The euro, if you can believe its proponents, is a godsend to the 300 million people who are now required to use it. If it’s so great, shouldn’t it be used all over Europe? The currency’s fans don’t have a good answer to this question.

Launched in 1999, the euro was for three years used only for electronic transactions such as large wholesale payments. But this Jan. 1 the euro became the mandatory circulating currency in the 12 countries forming the European Monetary Union. The second launch of the real thing has been promoted with a multimillion-dollar ad campaign, complete with rah-rah posters proclaiming, “The Euro: Our Money.” Advertise a government-mandated product? It makes you wonder whether the eurocrats fear a mass revolt against the new coins and paper money.

Brussels has done all it could to entice European nations other than the current 12 to dump their national currencies and adopt the euro. The United Kingdom is a prime candidate. If Tony Blair had his way, that’s exactly what would happen. But in November his chancellor of the exchequer, the ever-clever Gordon Brown, all but deep-sixed that dream. In short, the euro won’t cross the Channel on Brown’s watch.

But Brussels’ enthusiasm for new recruits flags when it casts its eyes eastward. To the union’s elite, the 13 countries in central and eastern Europe vying for admittance to the august circle have all the appeal of squeegee men. Christian Noyer, the vice president of the European Central Bank, as well as figures from the mighty German Bundesbank, don’t want any countries to use the euro until they have painfully satisfied all the Maastricht Treaty conditions, like balancing the government budget, or at least coming reasonably close.
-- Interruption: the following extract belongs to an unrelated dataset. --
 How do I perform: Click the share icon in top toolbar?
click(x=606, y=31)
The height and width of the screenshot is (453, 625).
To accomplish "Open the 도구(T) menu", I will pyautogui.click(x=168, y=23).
But why shouldn’t countries like Poland be able to use the euro? After all, if the new currency is an elixir for western Europe’s economy, as Brussels maintains, wouldn’t it be a great thing for the rest of Europe?

Think about it. Countries like Poland could use the euro as a unit of account without even joining the union. They could detour the Maastricht roadblock simply by authorizing private banks to issue their own euro notes. Then well-capitalized foreign commercial banks doing business in Poland could issue euro-denominated notes redeemable in official euros.

The benefits brought by private issue of euro notes would accrue both to Poland and to the global economy. A better-quality currency would improve the ease with which eastern and central Europe trade goods and services with the West.

Bank-issued notes would be much like bank-issued traveler’s checks. People would accept the notes if they had confidence in the issuer and reject them if they didn’t. An ABM Amro, Citigroup, ING Barings or Westdeutsche Landesbank Girozentrale would enjoy the confidence of customers. They’d certainly command more respect than some of the central banks now issuing fiat money in eastern Europe. Central banks can’t be sued; but should a commercial bank break its promise to redeem one of its private euro notes for a real euro, the holder of the note would have legal recourse. Competitive market forces would also push banks to maintain their vows to redeem. The merest hint of infidelity would send currency users fleeing to an alternative issuer.

Bank-issued notes are nothing new. Traveler’s checks, which resemble currency although they cannot pass from hand to hand without being endorsed, have been around for decades. Before the 20th century commercial banks issued their own notes in at least 50 nations, notably including the U.S. and Canada. Multiple brands of notes did not confuse people any more than multiple brands of traveler’s checks now do.

Governments took over note issuance from commercial banks not because the private sector was doing a bad job, but because governments wanted the profits for themselves. The record of private issuance of notes was generally good. In some countries bank failures caused losses to note-holders, but the losses were small compared with those inflicted by the central banks that later took over note issuance.

Even today private banks in Northern Ireland and Scotland issue pound notes redeemable into pounds sterling, and in Hong Kong paper currency is supplied exclusively by private banks.

If the euro is to be the coin of the realm in most of Europe, private bank notes should come next. Give those central bankers a little competition.